I LOVE THIS!!!!!!!!!!!!!!!!!!!!!!!!!!!!!

This is exactly why I use the term Black. I’ve never felt a connection to African anything. I’m Southern, and my official color/racial designation has changed a few times to something more palatable, but the connotations that come with the color remain. So why keep changing? I got tired of changing every time something new and more fashionable came about. I’ve always used Black or People of Color, and I’m going to continue it for the very reasons you outline in this essay. To be Black describes my struggle here in America. Changing it to the modernized African-American politically correct title is a form of White washing history and spitting on my ancestors I feel. They were African, I am not. Like you, my lighter skin tells me that Master raped my kinfolks somewhere along the line.

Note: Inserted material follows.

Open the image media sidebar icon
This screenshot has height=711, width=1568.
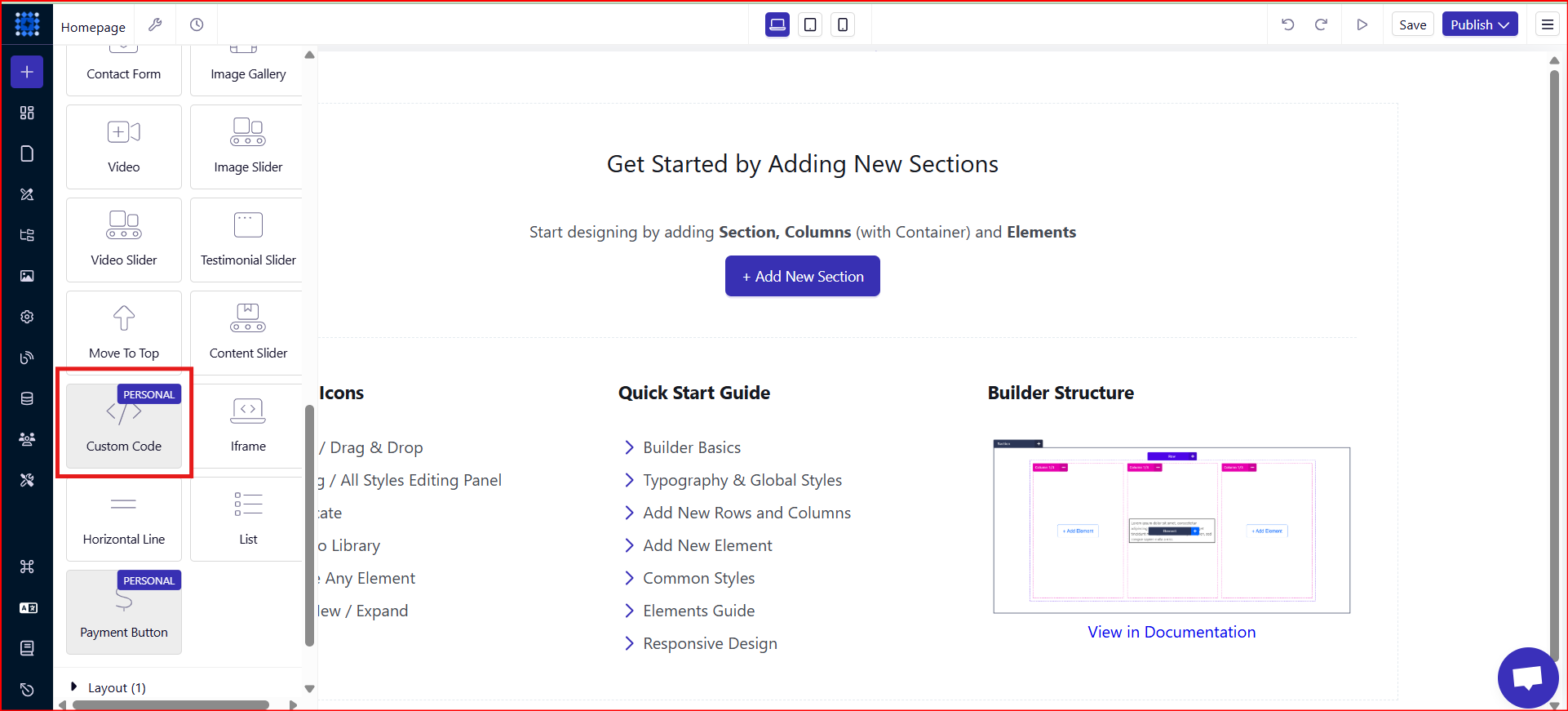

Africans here carry themselves much differently that we do here. They aren’t beaten up like we are. They know their lineage — all of it. We are claiming kings and queens we have no real relation to like White folks claim Tinkerbell, Cinderella, and Santa Claus. We’re all grasping for something to make us feel good about ourselves. There is nothing wrong with that, but we shouldn’t forget our roots. Doing so emboldens racists and does exactly what they want us to do — forget what they’ve done to us!

We Blacks in America are like kids dropped off at an orphanage at birth. Many of us don’t know our folks, not more than one or two generations if that. We are scattered out, fractured, broken.

Black says a lot, without saying much at all. Like you, I’m Black and I’m proud. Yet another excellent essay!